__Material for this exercise__.
= = =

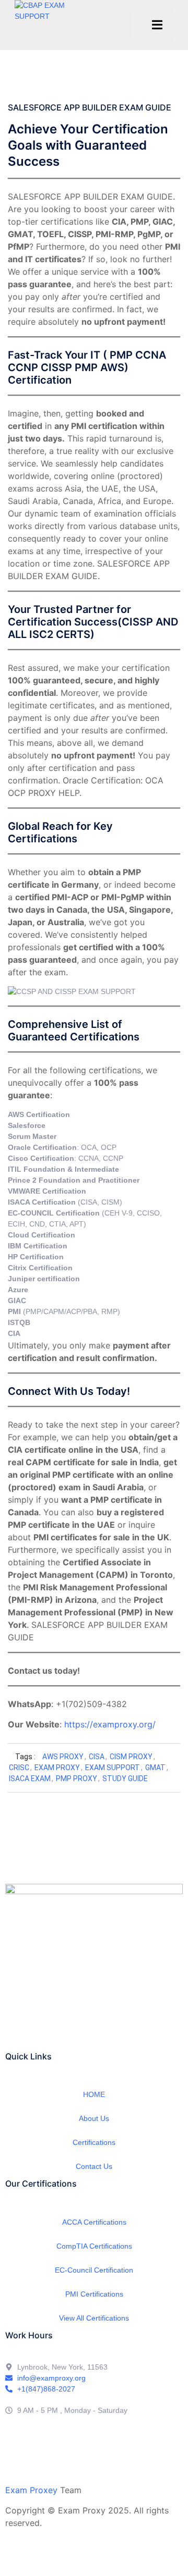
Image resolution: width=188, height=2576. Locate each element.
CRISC (19, 1767)
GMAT (155, 1767)
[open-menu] (152, 25)
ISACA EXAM (30, 1778)
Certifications (94, 2142)
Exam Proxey (31, 2490)
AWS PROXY (63, 1756)
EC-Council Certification (94, 2270)
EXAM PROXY (57, 1767)
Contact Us (94, 2166)
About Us (94, 2118)
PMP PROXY (76, 1778)
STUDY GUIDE (125, 1778)
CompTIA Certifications (94, 2246)
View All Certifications (94, 2318)
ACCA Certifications (94, 2222)
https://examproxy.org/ (110, 1724)
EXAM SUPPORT (112, 1767)
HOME (94, 2094)
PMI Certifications (94, 2294)
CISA (96, 1756)
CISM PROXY (131, 1756)
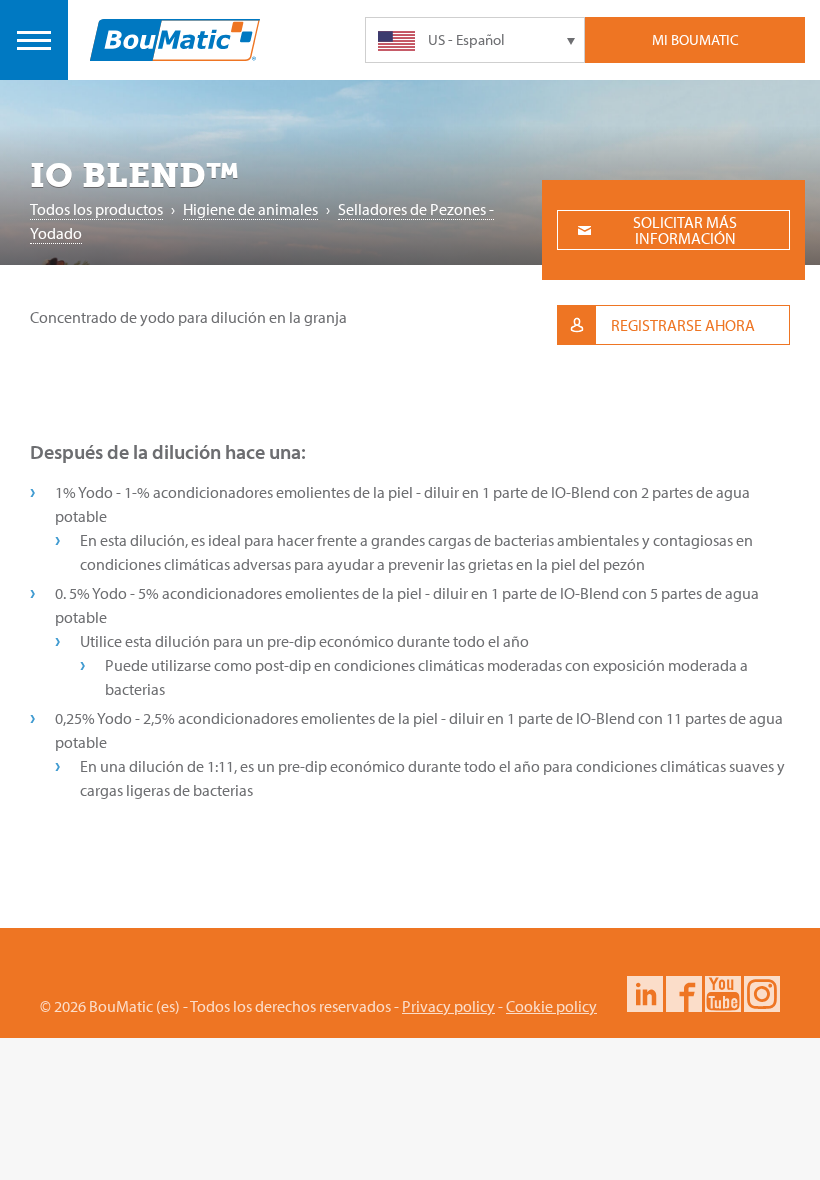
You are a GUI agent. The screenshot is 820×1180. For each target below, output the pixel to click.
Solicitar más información (685, 230)
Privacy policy (448, 1006)
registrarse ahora (683, 325)
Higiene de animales (250, 209)
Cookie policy (551, 1006)
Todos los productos (96, 209)
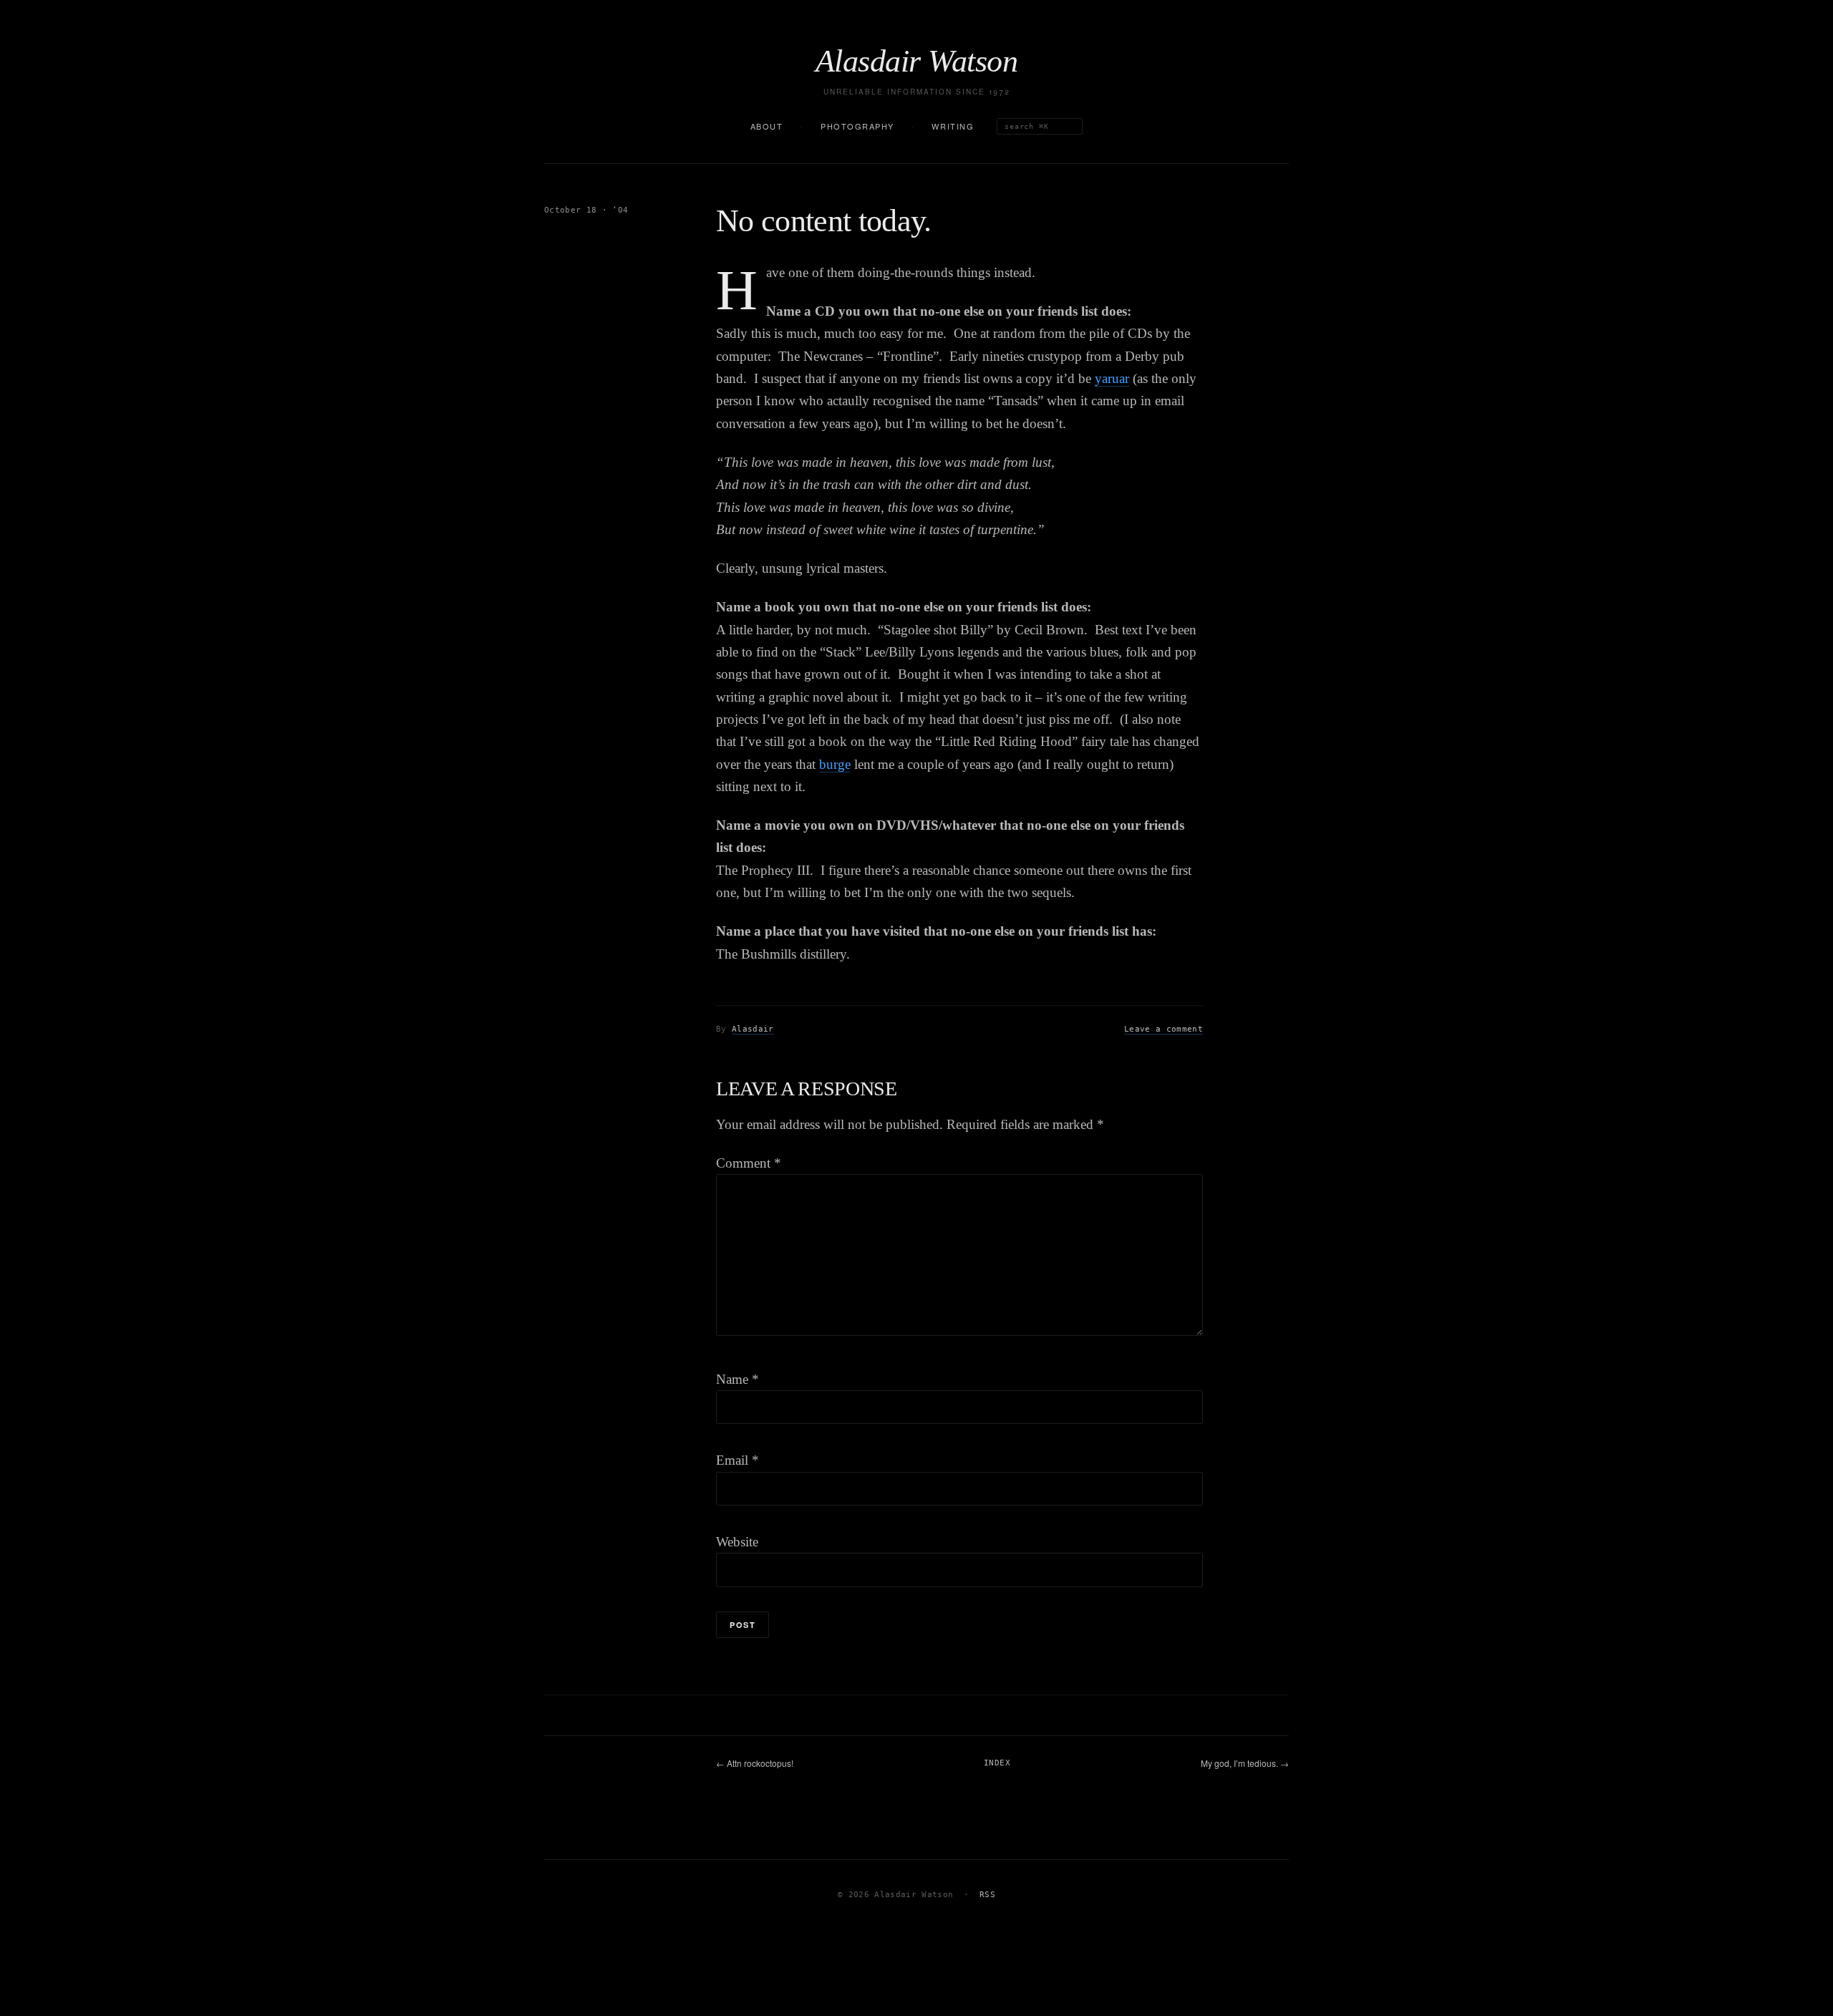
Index (997, 1763)
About (766, 126)
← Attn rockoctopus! (754, 1763)
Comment (748, 1163)
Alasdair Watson (916, 61)
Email (737, 1460)
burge (835, 764)
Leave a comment (1163, 1029)
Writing (953, 126)
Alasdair (753, 1029)
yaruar (1112, 378)
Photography (857, 126)
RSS (987, 1894)
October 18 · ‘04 (586, 210)
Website (737, 1541)
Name (737, 1379)
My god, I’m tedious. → (1245, 1763)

= = =

__Work request__. Extract the part of the records that opens with the line containing "EXAM SUPPORT (112, 1767)" and closes with the line containing "October 18 · ‘04 (586, 210)". Take only those lines, exactly, and no pictures.

__Solution to the exercise__.
EXAM SUPPORT (112, 1767)
HOME (94, 2094)
PMI Certifications (94, 2294)
CISA (96, 1756)
CISM PROXY (131, 1756)
You are a GUI agent. The screenshot is 820×1180. For each target below, output the pixel to click.
Solicitar más información (685, 230)
Privacy policy (448, 1006)
registrarse ahora (683, 325)
Higiene de animales (250, 209)
Cookie policy (551, 1006)
Todos los productos (96, 209)
Index (997, 1763)
About (766, 126)
← Attn rockoctopus! (754, 1763)
Comment (748, 1163)
Alasdair Watson (916, 61)
Email (737, 1460)
burge (835, 764)
Leave a comment (1163, 1029)
Writing (953, 126)
Alasdair (753, 1029)
yaruar (1112, 378)
Photography (857, 126)
RSS (987, 1894)
October 18 · ‘04 (586, 210)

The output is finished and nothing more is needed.